*** SOURCE DOCUMENT ***

Pregnancy Mood Disorders
Pregnancy mood disorders at a glance
- Being pregnant is often a happy experience in a woman’s life. For some women, though, it can be a time of stress, confusion, sadness or depression.
- Studies show that one in four women will suffer depression during their lifetime. Depression, anxiety and other mood disorders can occur during pregnancy or after giving birth.
Depression during and after pregnancy
Depression can occur during pregnancy or after pregnancy (post-partum depression). The American Congress of Obstetricians and Gynecologists (ACOG) found that between 14 percent and 23 percent of women display symptoms of depression during pregnancy.
Depression during pregnancy is sometimes misdiagnosed as a hormonal imbalance. Depression can be treated and managed during and after pregnancy. If a woman is struggling with feelings of uncontrolled sadness or depression, she should contact her doctor. The first step is finding help and support.
Like other forms of depression, antepartum depression (depression during pregnancy) and post-partum depression are biological illnesses that involve changes in brain chemistry. Sometimes, the hormone changes that occur during pregnancy can affect brain chemicals. This can cause anxiety or depression. Difficult life situations can exacerbate these feelings.
Symptoms of depression
A woman should contact her doctor if she has struggled with any of the following symptoms for more than two weeks:
- Unrelenting sadness
- Feelings of worthlessness
- Feelings of guilt
- Difficulty concentrating
- Sleeping too little or too much
- No interest in activities that you usually enjoy
- Change in eating habits
- Persistent thoughts of death, suicide, or hopelessness
Treatment for depression
For women who think they might be struggling with depression, the first step is to talk with a health provider. A doctor can discuss treatment options to help, which may include:
- Counseling or support groups
- Private psychotherapy
Natural Remedies for Depression
A health provider may also suggest some natural remedies to help a woman cope with depression during or after pregnancy. Some helpful tips include:
- Get adequate rest. A lack of sleep can affect the body’s ability to cope with stress. Try to establish a sleep routine that will allow you to get adequate rest.

*** End of SOURCE DOCUMENT ***
*** INFORMATION ***

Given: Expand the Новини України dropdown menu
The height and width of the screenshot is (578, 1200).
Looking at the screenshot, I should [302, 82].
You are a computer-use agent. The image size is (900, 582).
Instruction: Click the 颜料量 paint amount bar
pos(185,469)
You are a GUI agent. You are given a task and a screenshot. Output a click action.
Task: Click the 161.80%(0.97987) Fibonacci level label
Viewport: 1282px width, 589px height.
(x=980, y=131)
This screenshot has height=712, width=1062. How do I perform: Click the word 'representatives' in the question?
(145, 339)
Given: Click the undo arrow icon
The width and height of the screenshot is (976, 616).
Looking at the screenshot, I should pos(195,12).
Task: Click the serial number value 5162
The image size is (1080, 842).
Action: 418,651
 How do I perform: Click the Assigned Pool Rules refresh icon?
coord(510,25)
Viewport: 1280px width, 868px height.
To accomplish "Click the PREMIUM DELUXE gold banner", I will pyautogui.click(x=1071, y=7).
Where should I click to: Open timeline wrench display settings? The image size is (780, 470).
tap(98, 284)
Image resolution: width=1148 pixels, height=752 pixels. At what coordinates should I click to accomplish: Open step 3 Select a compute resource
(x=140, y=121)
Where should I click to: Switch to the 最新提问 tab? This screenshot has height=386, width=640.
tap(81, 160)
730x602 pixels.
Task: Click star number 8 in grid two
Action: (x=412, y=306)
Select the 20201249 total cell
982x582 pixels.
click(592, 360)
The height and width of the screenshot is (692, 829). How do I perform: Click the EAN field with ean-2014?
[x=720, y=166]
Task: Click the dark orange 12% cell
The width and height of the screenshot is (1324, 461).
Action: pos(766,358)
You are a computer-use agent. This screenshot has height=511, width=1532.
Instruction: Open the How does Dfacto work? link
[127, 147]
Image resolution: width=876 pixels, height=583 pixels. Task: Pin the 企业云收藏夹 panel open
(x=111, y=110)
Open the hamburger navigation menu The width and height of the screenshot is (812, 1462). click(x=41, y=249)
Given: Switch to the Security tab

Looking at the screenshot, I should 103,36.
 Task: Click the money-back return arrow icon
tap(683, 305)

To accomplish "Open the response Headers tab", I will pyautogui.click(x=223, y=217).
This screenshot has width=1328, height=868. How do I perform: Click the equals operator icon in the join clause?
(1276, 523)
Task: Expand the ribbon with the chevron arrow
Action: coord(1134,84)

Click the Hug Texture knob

*** End of INFORMATION ***

PROBLEM REQUIREMENTS: In the pregnancy mood disorders page above, write out the stretch from "Depression during and" through "depression during pregnancy." word for word.

ANSWER AREA:
Depression during and after pregnancy
Depression can occur during pregnancy or after pregnancy (post-partum depression). The American Congress of Obstetricians and Gynecologists (ACOG) found that between 14 percent and 23 percent of women display symptoms of depression during pregnancy.